» Set task: Can you rewrite every one of the rows below as a numbered list, leaving out the blank lines?

» Data to use:
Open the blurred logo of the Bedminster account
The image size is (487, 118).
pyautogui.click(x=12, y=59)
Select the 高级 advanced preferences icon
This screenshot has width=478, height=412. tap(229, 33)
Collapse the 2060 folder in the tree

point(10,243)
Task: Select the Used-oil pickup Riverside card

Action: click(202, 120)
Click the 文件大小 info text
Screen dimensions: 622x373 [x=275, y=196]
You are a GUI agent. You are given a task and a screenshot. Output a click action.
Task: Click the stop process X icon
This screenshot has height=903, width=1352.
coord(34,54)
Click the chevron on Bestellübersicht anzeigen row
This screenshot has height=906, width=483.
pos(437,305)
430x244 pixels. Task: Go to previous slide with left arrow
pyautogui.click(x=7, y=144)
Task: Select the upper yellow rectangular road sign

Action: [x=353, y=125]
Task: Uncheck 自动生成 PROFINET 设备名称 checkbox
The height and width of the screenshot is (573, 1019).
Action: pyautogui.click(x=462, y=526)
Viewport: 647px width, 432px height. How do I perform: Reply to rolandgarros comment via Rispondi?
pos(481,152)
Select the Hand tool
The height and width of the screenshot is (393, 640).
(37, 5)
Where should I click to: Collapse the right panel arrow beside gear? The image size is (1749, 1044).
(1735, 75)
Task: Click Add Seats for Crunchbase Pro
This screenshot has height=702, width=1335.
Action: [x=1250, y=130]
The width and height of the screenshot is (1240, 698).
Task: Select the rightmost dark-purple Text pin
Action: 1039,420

» Written solution:
1. Open the blurred logo of the Bedminster account
2. The image size is (487, 118).
3. pyautogui.click(x=12, y=59)
4. Select the 高级 advanced preferences icon
5. This screenshot has width=478, height=412. tap(229, 33)
6. Collapse the 2060 folder in the tree
7. point(10,243)
8. Task: Select the Used-oil pickup Riverside card
9. Action: click(202, 120)
10. Click the 文件大小 info text
11. Screen dimensions: 622x373 [x=275, y=196]
12. You are a GUI agent. You are given a task and a screenshot. Output a click action.
13. Task: Click the stop process X icon
14. This screenshot has height=903, width=1352.
15. coord(34,54)
16. Click the chevron on Bestellübersicht anzeigen row
17. This screenshot has height=906, width=483.
18. pos(437,305)
19. 430x244 pixels. Task: Go to previous slide with left arrow
20. pyautogui.click(x=7, y=144)
21. Task: Select the upper yellow rectangular road sign
22. Action: [x=353, y=125]
23. Task: Uncheck 自动生成 PROFINET 设备名称 checkbox
24. The height and width of the screenshot is (573, 1019).
25. Action: pyautogui.click(x=462, y=526)
26. Viewport: 647px width, 432px height. How do I perform: Reply to rolandgarros comment via Rispondi?
27. pos(481,152)
28. Select the Hand tool
29. The height and width of the screenshot is (393, 640).
30. (37, 5)
31. Where should I click to: Collapse the right panel arrow beside gear? The image size is (1749, 1044).
32. (1735, 75)
33. Task: Click Add Seats for Crunchbase Pro
34. This screenshot has height=702, width=1335.
35. Action: [x=1250, y=130]
36. The width and height of the screenshot is (1240, 698).
37. Task: Select the rightmost dark-purple Text pin
38. Action: 1039,420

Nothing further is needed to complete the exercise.